> **Your goal**:
Would you please write out each entry that follows, exactly as written?

[Records from a data source]
- Opening Delimiter -
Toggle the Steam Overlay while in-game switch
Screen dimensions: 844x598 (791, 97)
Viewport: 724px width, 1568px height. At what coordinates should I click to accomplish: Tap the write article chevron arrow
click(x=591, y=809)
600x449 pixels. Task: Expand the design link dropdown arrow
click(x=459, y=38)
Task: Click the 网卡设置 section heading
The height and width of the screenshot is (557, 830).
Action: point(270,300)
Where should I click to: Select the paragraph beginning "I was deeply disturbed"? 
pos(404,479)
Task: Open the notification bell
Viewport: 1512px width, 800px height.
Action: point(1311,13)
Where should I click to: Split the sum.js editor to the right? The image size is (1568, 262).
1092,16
- Closing Delimiter -
> **Answer to this task**:
Toggle the Steam Overlay while in-game switch
Screen dimensions: 844x598 (791, 97)
Viewport: 724px width, 1568px height. At what coordinates should I click to accomplish: Tap the write article chevron arrow
click(x=591, y=809)
600x449 pixels. Task: Expand the design link dropdown arrow
click(x=459, y=38)
Task: Click the 网卡设置 section heading
The height and width of the screenshot is (557, 830).
Action: point(270,300)
Where should I click to: Select the paragraph beginning "I was deeply disturbed"? 
pos(404,479)
Task: Open the notification bell
Viewport: 1512px width, 800px height.
Action: point(1311,13)
Where should I click to: Split the sum.js editor to the right? The image size is (1568, 262).
1092,16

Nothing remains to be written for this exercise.